Lange Rede, kurzer Sinn – 2018 erscheint nun endlich Audio Dopes heisserwartetes Album. Wir beginnen aber mit dem Label, das Audio Dopes Musik digital in der Welt feilbietet.

Album Review / RegioSoundCredit

«Swiss quality!» labelte der YouTube-Channel Majestic Casual den Track «Harmony» von Audio Dope. Das war im Sommer 2012. Majestic wer? Majestic Casual, Liebhaber der eher sanfteren elektronischen Musik und in Stuttgart beheimatet. Im Herbst 2013 gab Majestic Casual den ersten Sampler heraus (Chapter 1); die Records-Abteilung war geboren. Auf YouTube erreicht Majestic Casual mittlerweile 3,7 Millionen Abonnenten und die Macher haben auch diversifiziert: Majesticgallery kuratiert auf Instagram hochgeladene Fotos von Userinnen und Usern, Majesticevents ist genau in dem Segment tätig, Majesticstore vertreibt eigene Platten und Klamotten und 2017 ist das erste Printmagazin Majestic Journal erschienen. Klingt alles nach einer organisch gewachsenen Do-it-yourself-Spielwiese mit ziemlich viel Charme. Und weiteren Plänen.

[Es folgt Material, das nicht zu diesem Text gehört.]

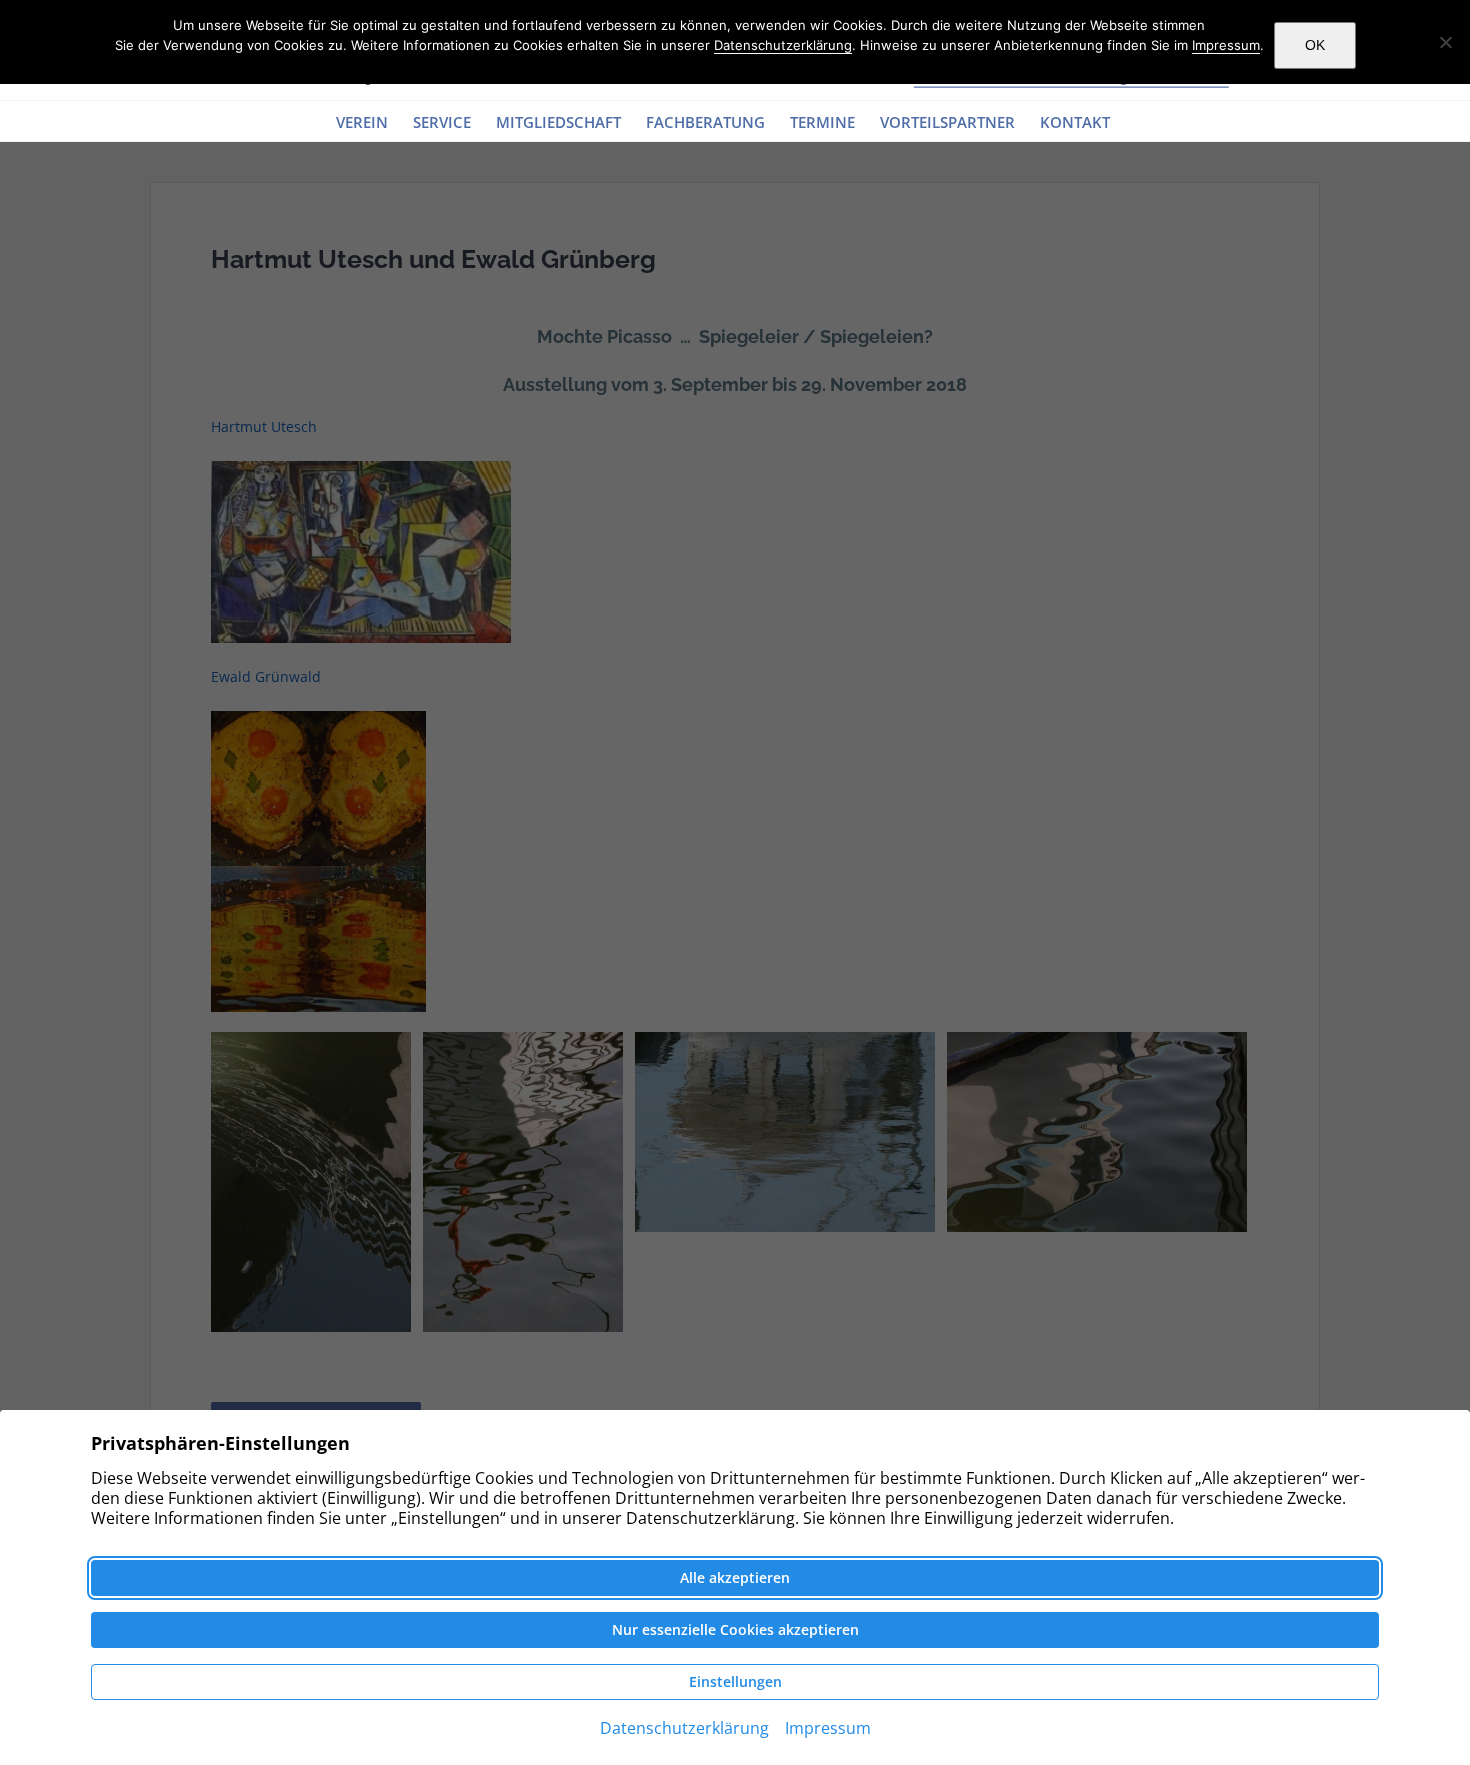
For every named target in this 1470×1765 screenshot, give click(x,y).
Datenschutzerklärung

Und – lange Rede, kurzer Sinn – 2018 erscheint nun endlich Audio Dopes heisserwartetes Album in Zusammenarbeit mit, genau, Majestic Casual Records und der Homebase des 26-jährigen Basler Wunderkinds, Radicalis Music Basel.

Audio Dope © Flavio Karrer 2017
Audio Dope © Flavio Karrer 2017

Tiefenwirksam und oberflächentauglich

Das selbstbetitelte Album zeigt auf dem Cover Audio Dopes/Mischa Nüeschs Kopf mit Joghurt oder Malerfarbe im Gesicht, feat. Rollkragenpullover und Pagenschnitt. Alles in dezenten Grautönen. Das passt perfekt zum eher nerdigen Image des hochkonzentrierten Basler Producers, der seit 2010 an seinem Klang-Kosmos schraubt. «Bei Audio Dope», hiess es bei der Nominierung zum Basler Pop Preis 2017, «gehts nicht so sehr um dicke Beats, sondern um Klänge für die beste der denkbaren und tanzbaren Welten.» Und: «Audio Dope sticht aus dem weiten Meer der technoiden Musik heraus: mit organisch-warmen Sounds, flirrenden Samples, verspielten Kompositionen mit Pop-Appeal, eleganten Vocal-Einsprengseln und Schnittstellen zur audiovisuellen Welt.»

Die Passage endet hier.